* [Source document]:
☆ ☆ ☆ ☆ ☆

At the time, I didn’t know what “agency” meant in any context than as an organization or business. Gradually, I learned what else it meant. And I looked it up for an official definition. After giving the definition I expected, I learned that “sense of agency refers to the feeling of control over actions and their consequences.” Clara Immerwahr did not have agency, and she was not included in the book, even though her story was both poignant and important.

While I was at it, I looked up the definition of autonomy. The definition included this: “Autonomy is all about having a choice and a voice. It fulfills an innate need to feel that we are acting of our own volition, allowing us to fully accept the consequences of our actions. It means feeling psychologically free and having the ability to control your life.”

It occurred to me that people with mental illnesses often either lose their agency and autonomy or never have them in the first place. Of course, many (I hesitate to say most) people these days lack agency or autonomy. They feel trapped, unable to control their own lives. How many people are ultimately psychologically free? How many control their own lives? Limited agency and autonomy are all that we seem to get.

But with a brain illness, it becomes much more difficult to achieve agency or autonomy. The illness takes them away. A feeling of control over actions and their consequences? Tell that to someone who has just maxed their credit card on a manic jag. Minimal control of actions and no control of the consequences. Psychologically free and having the ability to control your life? Tell that to the person with schizophrenia experiencing homelessness.

☆ ☆ ☆ ☆ ☆

* [The records]:
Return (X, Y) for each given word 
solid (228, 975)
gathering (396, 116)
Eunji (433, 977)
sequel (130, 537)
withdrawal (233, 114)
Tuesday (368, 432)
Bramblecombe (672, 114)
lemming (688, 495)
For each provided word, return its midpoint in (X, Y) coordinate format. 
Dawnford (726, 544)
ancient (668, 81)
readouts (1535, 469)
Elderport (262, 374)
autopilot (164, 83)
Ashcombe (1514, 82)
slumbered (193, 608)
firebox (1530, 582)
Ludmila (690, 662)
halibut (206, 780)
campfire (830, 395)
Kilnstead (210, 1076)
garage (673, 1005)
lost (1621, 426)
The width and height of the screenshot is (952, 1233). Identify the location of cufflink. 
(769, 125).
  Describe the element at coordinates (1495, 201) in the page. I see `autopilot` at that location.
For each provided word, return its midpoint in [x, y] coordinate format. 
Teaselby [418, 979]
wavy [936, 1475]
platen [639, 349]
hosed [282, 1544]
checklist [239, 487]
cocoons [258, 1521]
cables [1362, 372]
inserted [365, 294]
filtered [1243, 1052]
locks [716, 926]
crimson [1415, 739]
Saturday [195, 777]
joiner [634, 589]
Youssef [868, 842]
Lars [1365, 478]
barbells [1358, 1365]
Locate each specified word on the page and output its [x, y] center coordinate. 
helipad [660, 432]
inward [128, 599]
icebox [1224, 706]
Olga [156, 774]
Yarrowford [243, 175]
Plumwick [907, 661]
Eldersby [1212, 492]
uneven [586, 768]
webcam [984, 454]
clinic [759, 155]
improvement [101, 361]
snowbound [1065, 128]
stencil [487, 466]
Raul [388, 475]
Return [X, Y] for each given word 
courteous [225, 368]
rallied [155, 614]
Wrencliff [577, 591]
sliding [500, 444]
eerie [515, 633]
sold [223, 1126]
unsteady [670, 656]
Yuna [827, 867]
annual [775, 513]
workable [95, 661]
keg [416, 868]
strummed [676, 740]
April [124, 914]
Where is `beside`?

☆ ☆ ☆ ☆ ☆

* [Requests]:
A. Update the passage on agency and autonomy from "It occurred to" up to and including "seem to get.", replacing "autonomy" with "independence".
B. Transcribe the records exactly, from the line with "unsteady [670, 656]" up to and including the last line of the records.

* [Results by task]:
A.
It occurred to me that people with mental illnesses often either lose their agency and independence or never have them in the first place. Of course, many (I hesitate to say most) people these days lack agency or independence. They feel trapped, unable to control their own lives. How many people are ultimately psychologically free? How many control their own lives? Limited agency and independence are all that we seem to get.

B.
unsteady [670, 656]
Yuna [827, 867]
annual [775, 513]
workable [95, 661]
keg [416, 868]
strummed [676, 740]
April [124, 914]
Where is `beside`?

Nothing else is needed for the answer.